### Compiti assegnati:
1. Nel testo sui sogni, in che cosa consiste la terza delle presenze che permettono di ricordare il sogno?
2. Traduci in inglese, per favore, questa frase del testo sui sogni: "Il loro numero va difatti assottigliandosi ininterrottamente a partire da una data - certo simbolica, ma funestissima assai - che è quella che la statistica segnala continuamente all'attenzione dei miei inquisitori ad ogni atto dell'inquisire".
3. Prosegui il testo sui sogni a partire dalla sua ultima frase.

### Documento:
════════
Only when you leave
In
un qual certo modo dovrei rallegrami della persistenza di occasioni (di qualunque
fatta) capaci d'ingenerarmi collera.
Il loro numero va difatti assottigliandosi ininterrottamente
a partire da una data - certo simbolica, ma funestissima assai - che è
quella che la statistica segnala continuamente all'attenzione dei miei inquisitori
ad ogni atto dell'inquisire.
Penso ormai - tra l'altro - di essere in grado di poter stabilire
o indicare senza tema di errore le poche tematiche o generi o presenze che,
operanti nella raffigurazione onirica:
1)
mi permettono di ricordare il sogno
2) di prendere partito emotivo con i suoi esiti.
Beh, son tre in tutto.
Volendo tacerne due, la terza delle quali consistente in una
singola persona, di sesso femminile, dal nome presto qui criptato in X* mi accingo
ad esorcizzare la sgradevole sensazione di patimento ereditata da un sogno testè
conclusosi, nella maniera a me più diabolicamente congeniale: narrando.
A ben pensarci però, e ben sapendo della volatilità dei sogni, potrei solo star fissando alla memoria la spiacevolezza dell'evento a probabile ragione del:
1) voler assuefarmi pure a ciò, e poter trasformare
un dolore che pulsa in un dolore che si lascia contemplare nella bellezza mortuaria
del concetto, e a partire da questo -
2) ogni qual volta si lasci accogliere, o usare, o profanare
- trasformare in abitudine e cicatrice.
════════
### Dati forniti:
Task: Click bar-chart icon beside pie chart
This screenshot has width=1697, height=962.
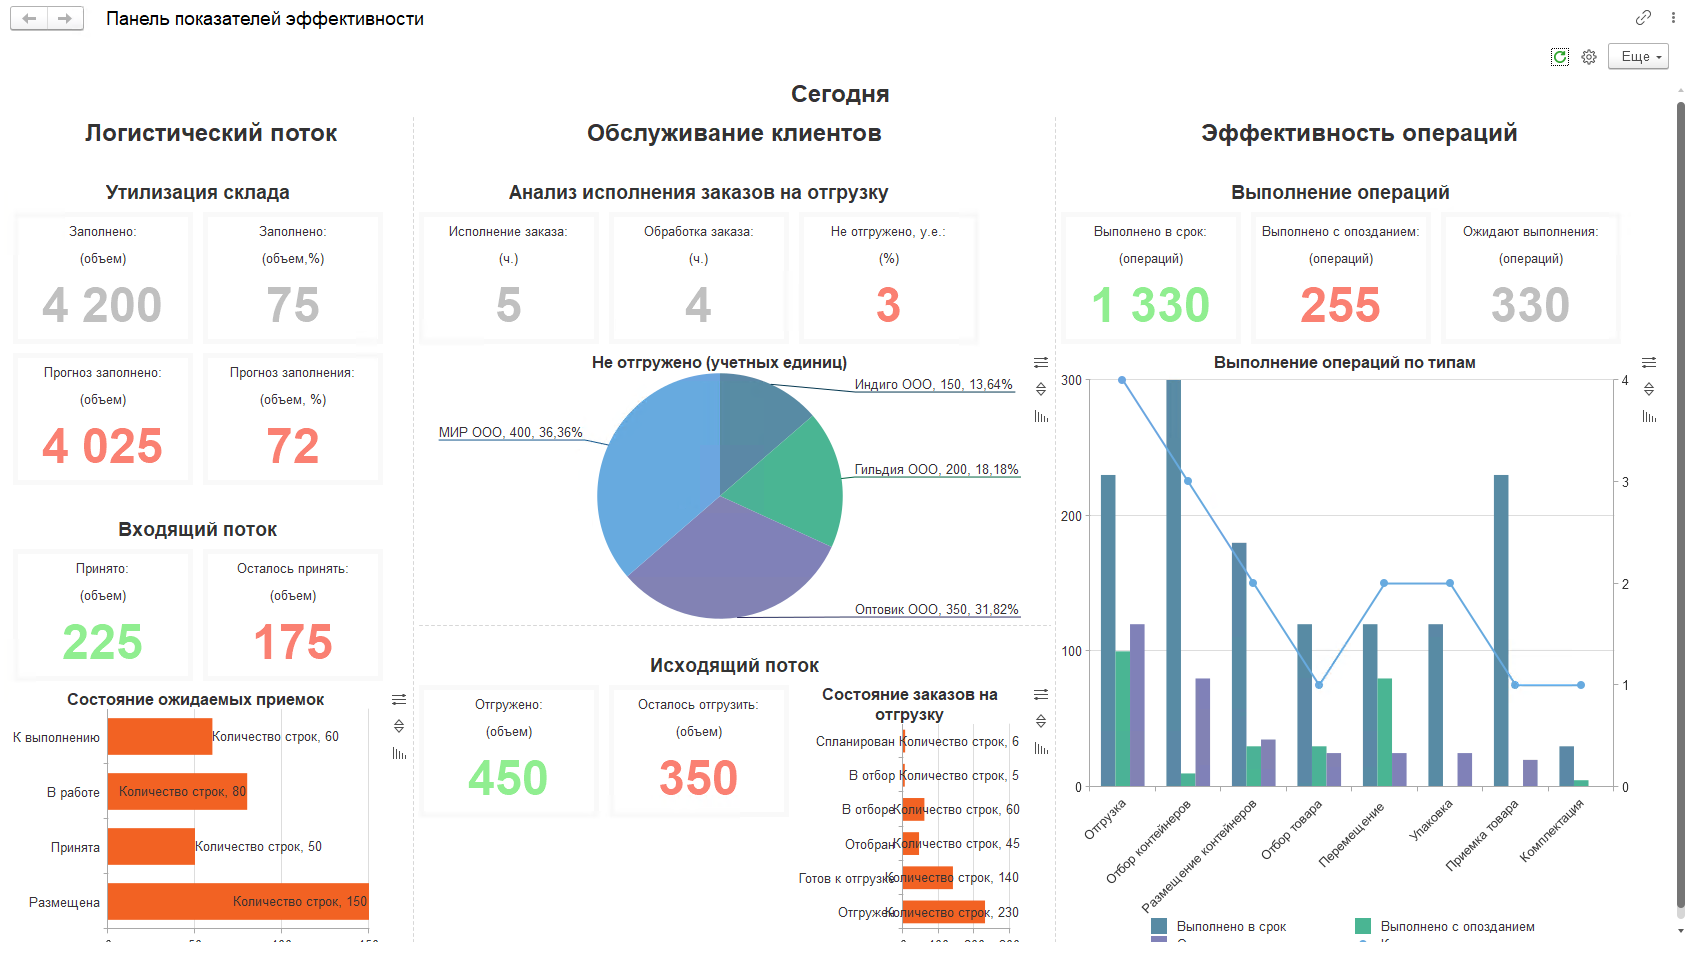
════════
### Risposte ai compiti:
1. In una singola persona di sesso femminile, il cui nome è criptato in X*.

2. Their number is in fact dwindling steadily, starting from a date (symbolic, certainly, but most ill-fated) that statistics continually bring to the attention of my inquisitors at every act of inquiry.

3.
[Esternamente a ciò, ovvero nell'atto di resocontare e scrivere, la
velocità è importante: si smette progressivamente di essere rappresi
attorno a se stessi e alle proprie visioni notturne e di aver bisogno di andare
al cesso: il contatto con l'acqua fresca - ad esempio - è letale per
il liricismo claustrale].
X* è
la donna (al tempo l'adolescente) più bella, dolce, delicata e preziosa
che la vita mi avesse messo sulla via nel periodo più meschinamente e
torbidamente filosofico della mia vita.
Per "periodo filosofico" intendo quell'orribile
tempo ucciso a screditare il mondo e le sue parvenze a discapito dell'unica
realtà accoglibile, ovvero il concetto.
Non importa di che colore fosse il cielo oggi, o di che soave
brezza tirerà dal mare ieri: il mondo esiste perché può
essere pensato e le persone hanno dignità esclusivamente in considerazione
dell'idea che del mondo nutrono e praticano nell'esempio nonché del metafisico
piano in cui s'incastrano organicamente.
X* era la Bellezza che oggi per me hanno le stelle e le montagne:
quella inevitabile dell'evidenza e della leggerezza, dello splendore virginale
di tutto ciò ch'è puro.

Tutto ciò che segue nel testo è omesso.